[Collected data]
----
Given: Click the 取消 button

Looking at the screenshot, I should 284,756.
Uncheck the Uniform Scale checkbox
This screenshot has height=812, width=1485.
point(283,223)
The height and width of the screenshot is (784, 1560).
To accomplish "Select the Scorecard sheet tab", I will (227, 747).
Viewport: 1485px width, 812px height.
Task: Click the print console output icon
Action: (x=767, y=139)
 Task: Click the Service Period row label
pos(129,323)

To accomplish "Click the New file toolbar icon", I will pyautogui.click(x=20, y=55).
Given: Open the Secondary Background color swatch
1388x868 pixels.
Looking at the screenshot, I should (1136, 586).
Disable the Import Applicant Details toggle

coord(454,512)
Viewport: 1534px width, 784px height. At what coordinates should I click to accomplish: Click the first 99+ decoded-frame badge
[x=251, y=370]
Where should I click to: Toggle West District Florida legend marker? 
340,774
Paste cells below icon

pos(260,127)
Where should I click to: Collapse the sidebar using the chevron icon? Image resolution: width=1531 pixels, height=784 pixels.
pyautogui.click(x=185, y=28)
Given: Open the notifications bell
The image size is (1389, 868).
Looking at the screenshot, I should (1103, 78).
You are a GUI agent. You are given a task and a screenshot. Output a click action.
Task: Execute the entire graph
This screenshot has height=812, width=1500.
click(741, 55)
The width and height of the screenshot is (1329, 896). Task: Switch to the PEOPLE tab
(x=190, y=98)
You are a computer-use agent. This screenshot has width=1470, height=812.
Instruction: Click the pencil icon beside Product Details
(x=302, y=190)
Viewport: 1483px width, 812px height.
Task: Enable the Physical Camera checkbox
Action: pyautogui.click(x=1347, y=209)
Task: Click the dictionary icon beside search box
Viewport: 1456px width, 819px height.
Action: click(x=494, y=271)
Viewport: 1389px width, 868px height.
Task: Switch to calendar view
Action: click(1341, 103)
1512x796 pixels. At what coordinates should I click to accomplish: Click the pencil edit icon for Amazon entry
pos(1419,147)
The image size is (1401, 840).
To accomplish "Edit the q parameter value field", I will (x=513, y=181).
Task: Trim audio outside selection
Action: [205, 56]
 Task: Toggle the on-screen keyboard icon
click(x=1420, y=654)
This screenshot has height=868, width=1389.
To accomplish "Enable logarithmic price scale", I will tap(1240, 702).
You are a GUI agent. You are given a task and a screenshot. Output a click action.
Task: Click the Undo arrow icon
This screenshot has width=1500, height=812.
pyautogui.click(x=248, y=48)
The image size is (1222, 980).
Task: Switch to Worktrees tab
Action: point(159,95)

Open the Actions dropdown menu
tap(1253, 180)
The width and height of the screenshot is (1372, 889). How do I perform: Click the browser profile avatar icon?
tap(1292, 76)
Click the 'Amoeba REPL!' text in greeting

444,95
----
Problem description:
Take the lines from the top of the data through the one that contains "The height and" and copy them exactly, leaving out every line after it.

Response box:
Given: Click the 取消 button

Looking at the screenshot, I should 284,756.
Uncheck the Uniform Scale checkbox
This screenshot has height=812, width=1485.
point(283,223)
The height and width of the screenshot is (784, 1560).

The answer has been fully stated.